This proposal is aimed at studying mechanisms that drive compulsion-like alcohol drinking (CLAD). Compulsive alcohol intake is characterized by drinking that persists even when alcohol is paired with adverse social, legal and physical consequences, and this consequence-resistant intake is a major obstacle to treating alcohol use disorder (AUD). Thus, we have pioneered the use of rat models to identify brain circuits that underlie CLAD, where drinking continues even when alcohol is paired with aversive stimuli. However, little is known about brain circuits that promote CLAD, especially brain areas that process aversion and allow alcohol drinking to continue in the face of adverse consequences. We previously discovered that the nucleus accumbens core (Core) is a critical region that drives CLAD. The Core has two main types of neurons, which have differential dopamine receptor expression that helps define them as D1-cells versus D2-cells. Although Core D1-cells promote while D2-cells inhibit many addiction-related behaviors, including compulsive cocaine intake, nothing is known about Core D1- and D2-cell activity during alcohol drinking, with or without negative consequences, or the importance of Core D1- or D2-cells for driving CLAD. Since D1-cells promote many behaviors, we predict that increased D1-cell activity will support CLAD. In contrast, D2-cells often promote avoidance of aversive states. Thus, we propose that Core D2-cell activity will be reduced during CLAD, which may be crucial for allowing intake in the face of aversion to persist. Also, we find that CLAD has particular focus on initiation of alcohol-drinking bouts, and we propose that D1-cell activity will be important at the onset of CLAD bouts. To test these possibilities, we use novel genetically-modified rat lines to specifically target Core D1- and D2-cells.

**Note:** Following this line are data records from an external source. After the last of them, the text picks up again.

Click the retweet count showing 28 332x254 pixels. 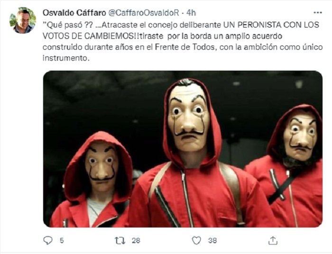136,240
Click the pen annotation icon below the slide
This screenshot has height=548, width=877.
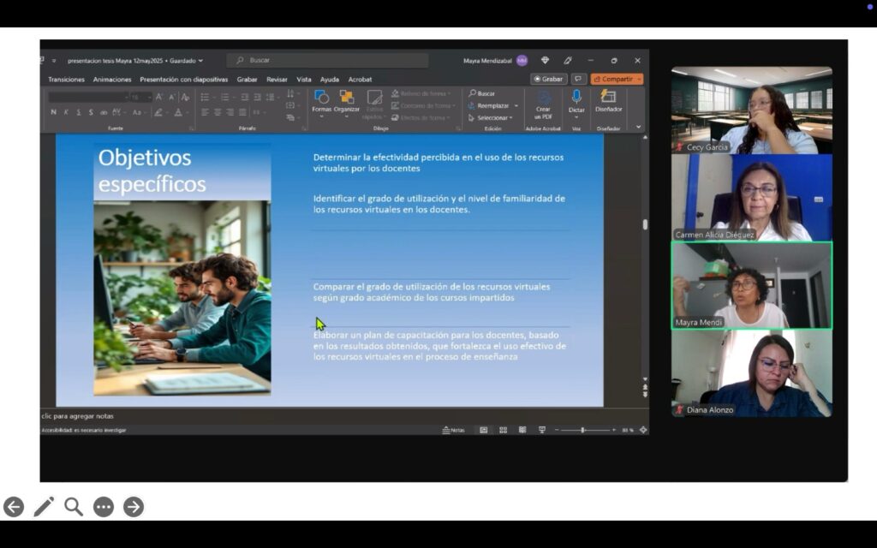tap(44, 507)
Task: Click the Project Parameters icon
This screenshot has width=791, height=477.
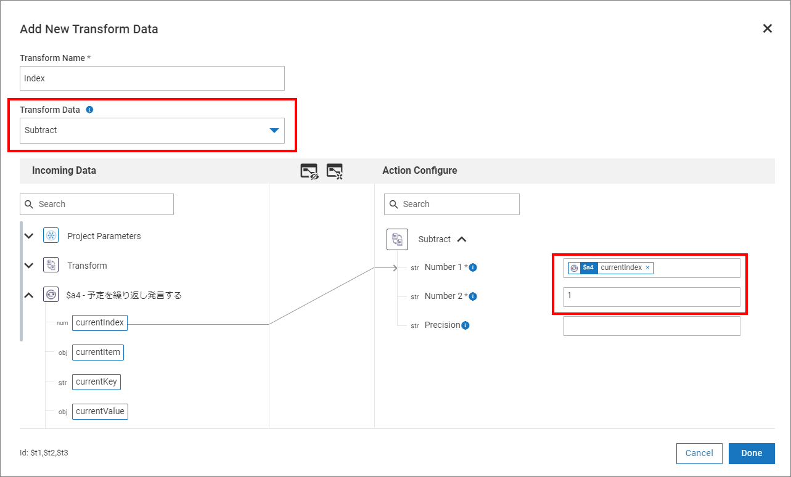Action: click(51, 236)
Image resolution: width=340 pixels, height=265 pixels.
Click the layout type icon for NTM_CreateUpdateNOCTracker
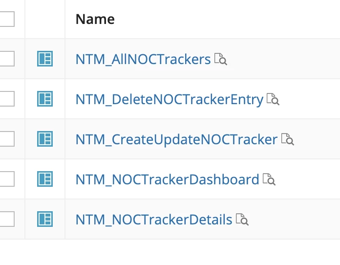[x=45, y=139]
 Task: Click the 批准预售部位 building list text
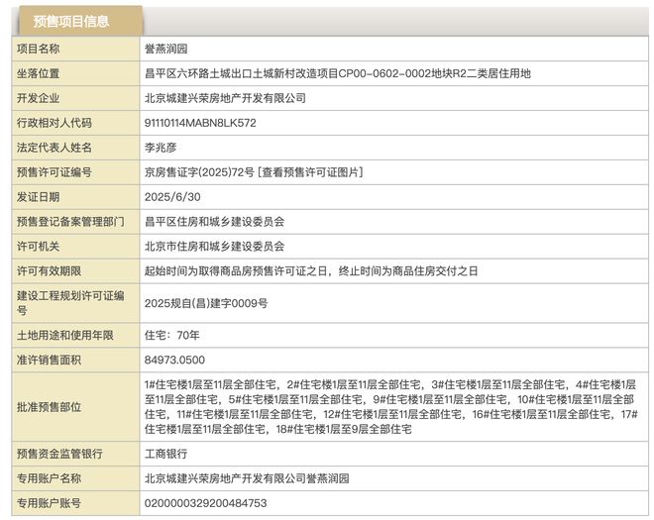click(391, 406)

Aim 1 utilizes state-of-the-art fiber photometry and the calcium activity indicator GCaMP6f to examine cell-specific activity changes during alcohol drinking. We predict increased D1-cell activity and decreased D2-cell activity during CLAD, relative to alcohol-only intake. Importantly, if Core cells promote CLAD by processing aversion, then activity changes should be larger when aversion during CLAD is greater.
Aim 2 uses precisely-timed optogenetic inhibition of Core D1- or D2-cells to determine whether D1-cells promote and D2-cells inhibit CLAD, relative to alcohol-only drinking, and whether these cell types play a particular role at the onset of CLAD. We also collaborate with Dr. Saleem Nicola to attempt to use video tracking to predict when licking will occur. This would allow optogenetic inhibition before the onset of licking, so that we can uncover the importance of D1- and D2-cells when preparing to drink despite adversity. Our studies will provide important and novel information about how specific activity changes in Core cells may process aversion, and thus are critical for the expression of CLAD.

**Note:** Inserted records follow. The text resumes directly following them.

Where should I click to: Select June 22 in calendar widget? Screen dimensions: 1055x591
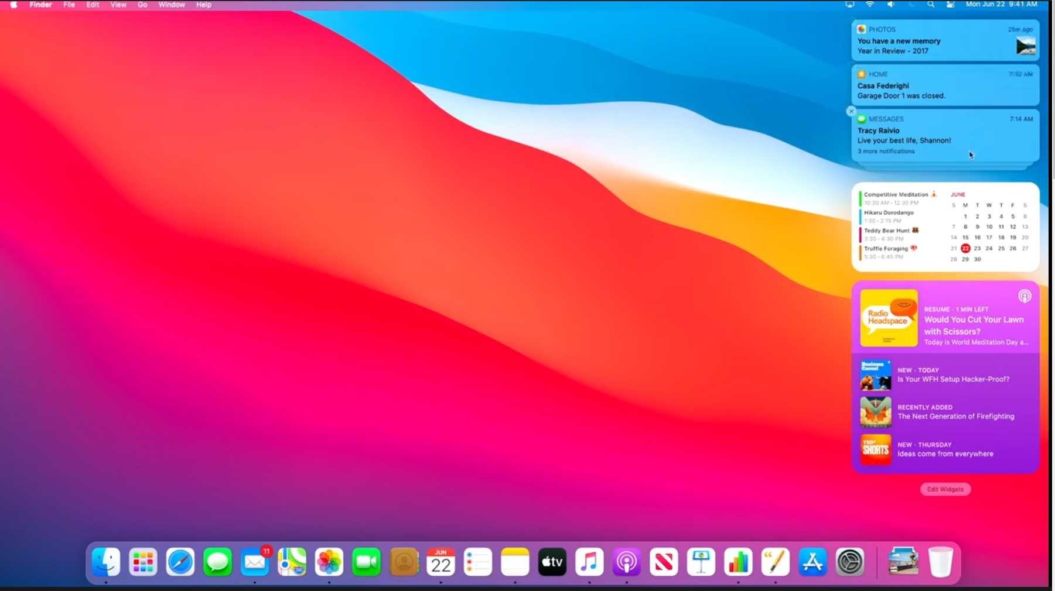pos(965,249)

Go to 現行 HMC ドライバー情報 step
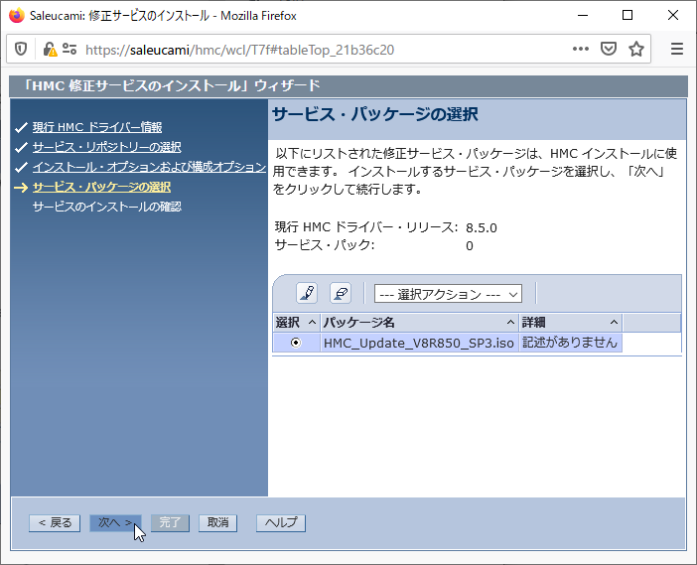(96, 127)
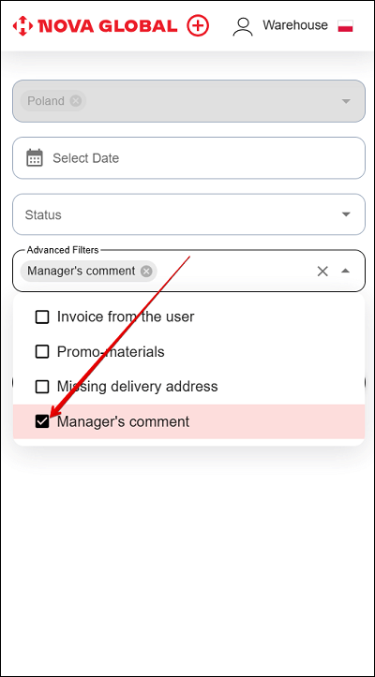Click the Poland flag language icon
Screen dimensions: 375x677
[346, 26]
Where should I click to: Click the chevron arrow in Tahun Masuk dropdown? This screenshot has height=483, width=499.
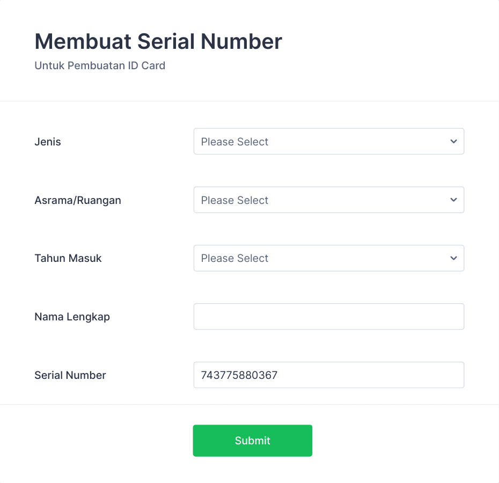[x=453, y=258]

The results of these experiments in animal models will provide critical new information about the brain regions and molecules that drive compulsive alcohol intake, where intake continues despite aversive consequences. Since compulsive intake is a major clinical hurdle in the treatment of alcoholism, our experiments investigating the molecular bases of aversion-resistant, compulsive alcohol intake will help identify novel therapeutic targets for the treatment of human alcoholism and other human diseases involving compulsion.